19/07/2013

NOTURNO

É de noite que meu coração bate
entre as horas mais brandas das trevas
aonde todo corte é profundo...aonde arde...

Aonde o gemido da dor é o que sente
por onde corre o sangue das veias
aonde há morte, aonde há lodo...aonde fede...

Aonde, até aonde o podre da carne
por onde vazam as entranhas das ceias
se desdobra, até aonde enlouquecido se chegar no cerne...

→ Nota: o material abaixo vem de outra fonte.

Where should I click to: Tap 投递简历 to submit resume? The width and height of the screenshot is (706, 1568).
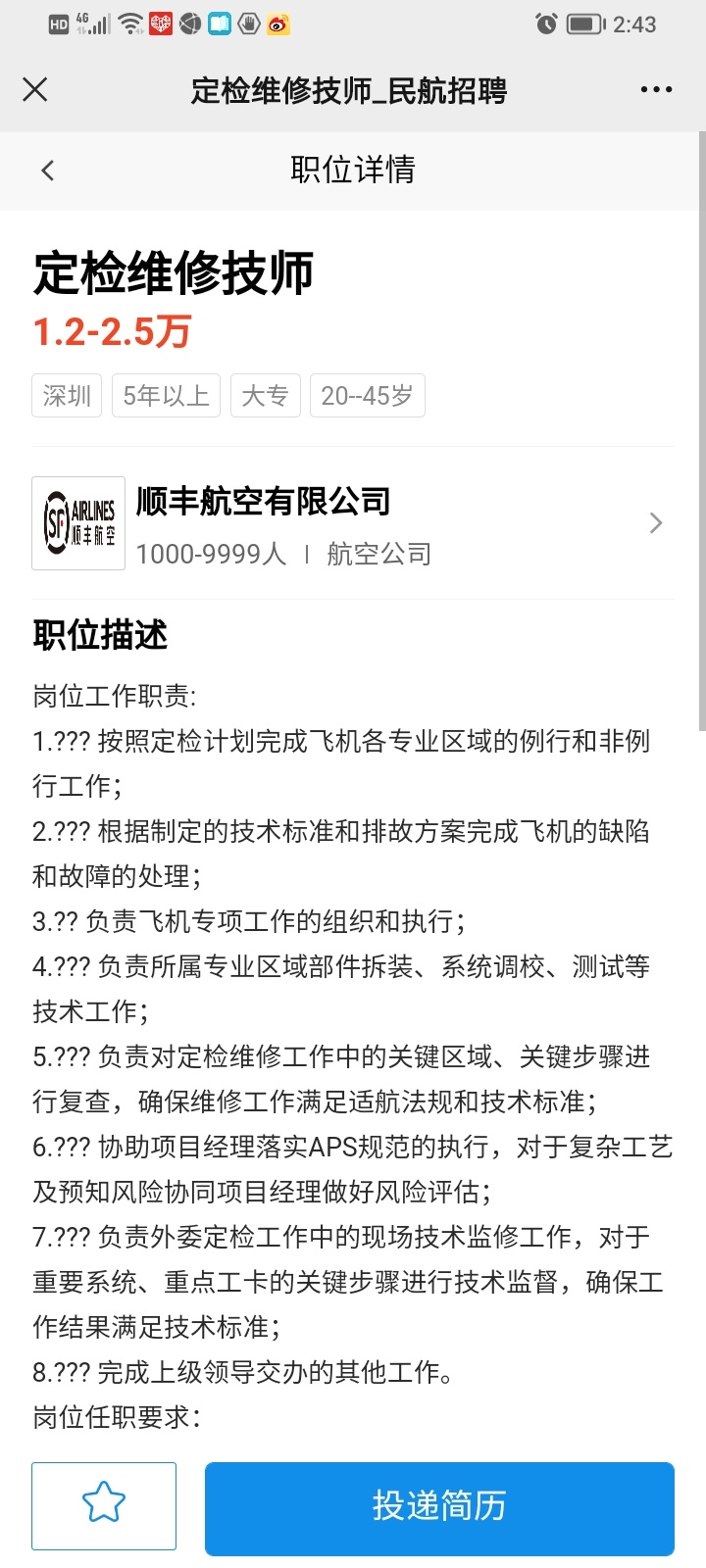pos(439,1507)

E ao corroer-se, comove-se e bebe
num único gole a fina fatia da vida...
e toma-a, perturba-a e a dissolve...

Na fria calada da noite...
Aonde a escuridão é humana...
Aonde a água da chuva te inunda e te aquece...

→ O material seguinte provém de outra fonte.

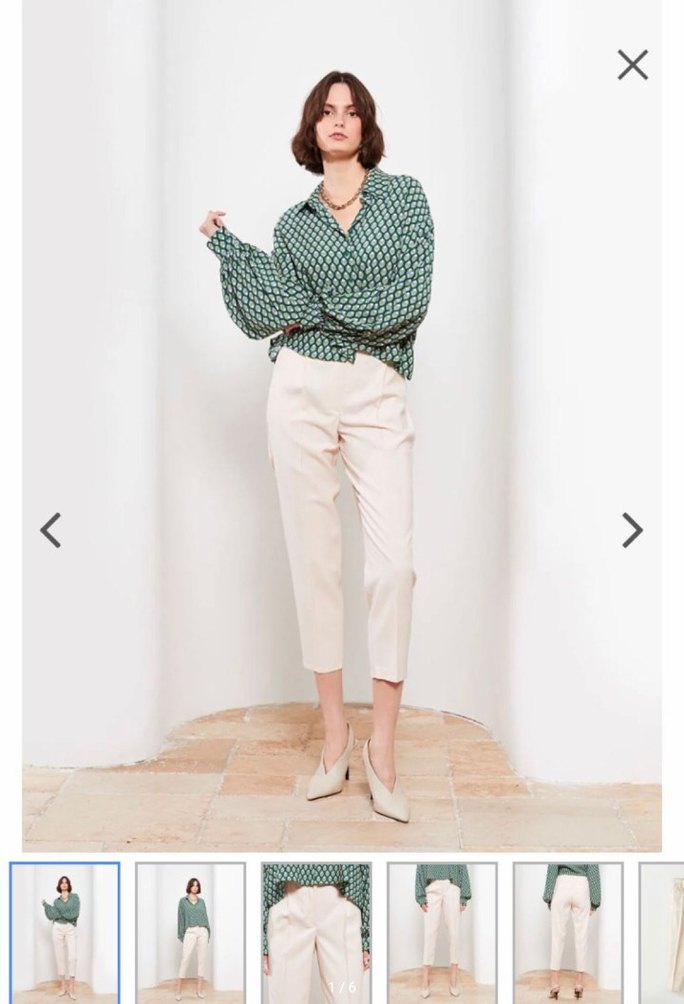Select the fourth thumbnail showing front of trousers
Screen dimensions: 684x1004
pos(442,933)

Na crua quietude da noite...
Aonde a luz da lua ilumina...
Aonde há sombras e, a psique da alma enlouquece...

(Daniel Palacios)

27/02/2013

COMO MORDER TUAS MAÇÃS?















Como beber ilusões com a boca das memórias?
como caminhar com as sobras pelas ruas dos excessos?
como seguir sem flutuar, sem ressoar as chamas?
como cogitar alimentar as vidas do depois
se é no hoje que vive a minha fome, como insetos
cheirando as tangerinas e as framboesas?

Desapareço nos tecidos das buzinas e das coleiras
sombras agudas enrugam as esperanças
mas acontece que não sou de vinganças
meu peito compõe esculturas em terrenos baldios
vou morrendo nos rios dos sentimentos tardios.

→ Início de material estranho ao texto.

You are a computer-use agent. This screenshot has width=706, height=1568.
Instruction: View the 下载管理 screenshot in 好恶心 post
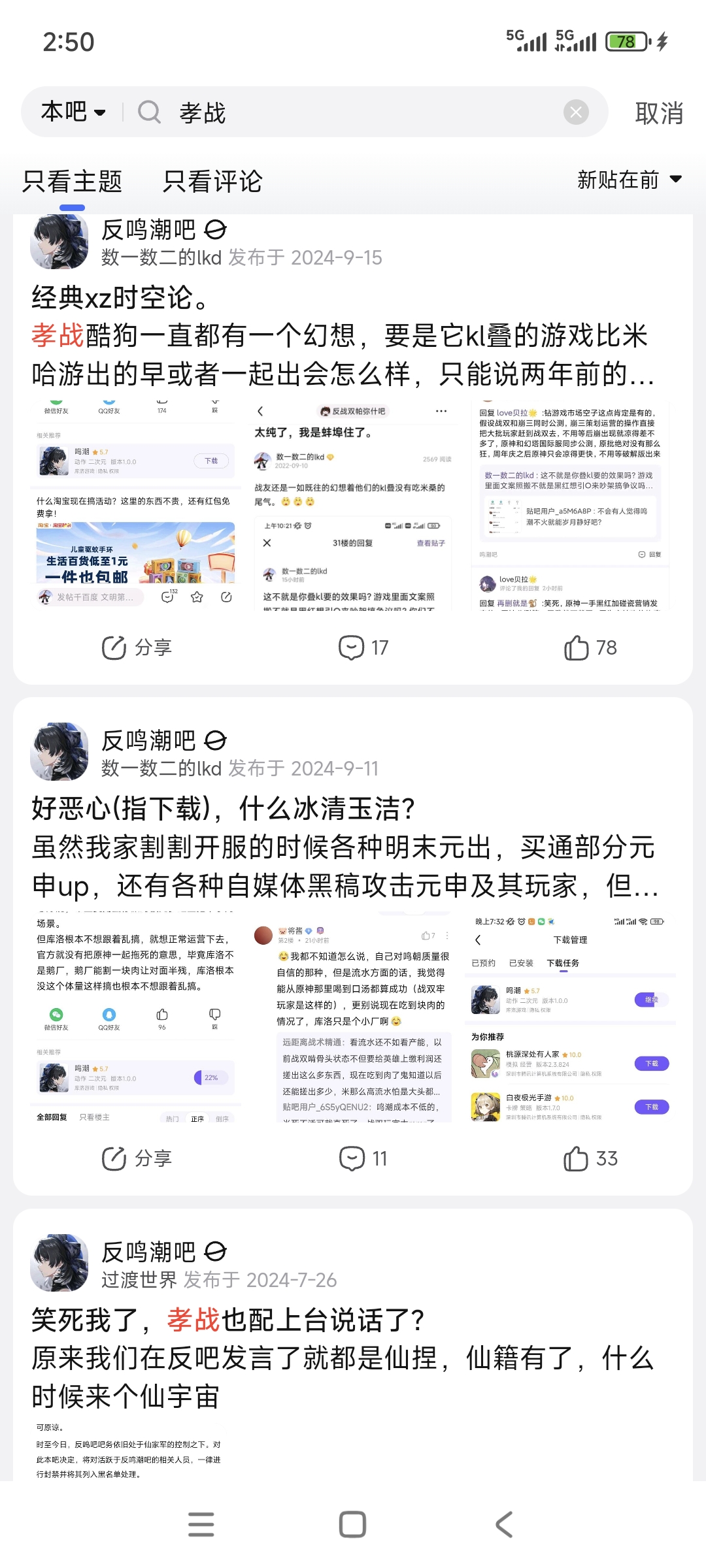(x=570, y=1017)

Como desfilar tremeluzindo essa vida?
como atravessar as pontes escuras?
como morder tuas maçãs, criatura
se sou traço e círculo ventante
se sou esse ser tão minguante
tão errante?

Como foi que desaprendi?
como foi, se ainda escrevo esse poema
e se por baixo do vestido as pernas estão trêmulas
neste entardecer que não era de palavras?
como, se nada mais restava?

(Flávia Soufer)

17/01/2013

ANTEVISÃO

sou todo... em partes
fragmentos de matéria prima
fartos de mim mesmo
aonde petrifico, morro e vivo
ao acaso do acaso do acaso...
em nada fico...passo!!!
por mim mesmo e vou...

(Daniel Palacios)

CORDAS DO CORAÇÃO

Cordas do coração,
ah...esse comboio!!!
invadindo a noite,
e alimentando as feras...
que vivem soltas por debaixo dos panos...
prontas para saltar por fora da boca...
arrepiando os pêlos da nuca,
os dentes à mostra...de dor, a canção...

Corte entre meu peito aberto,
coberto de pus, de sangue, de ácido
inundando o vermelho de paz...
acalentando o pranto de menino,
que de tanto chorar,
nem soa tão só...Homens!!!
Crianças de uma Terra insólita,
agonizando em Caos!!!

Como se, entre as ondas da solidão,
os cantos distantes das águas,
ocultassem algum cadáver...
quebrando e batendo nas rochas de sal...
esculpindo com ventos os fósseis que tangem...
uns com os outros...trazendo mensagens...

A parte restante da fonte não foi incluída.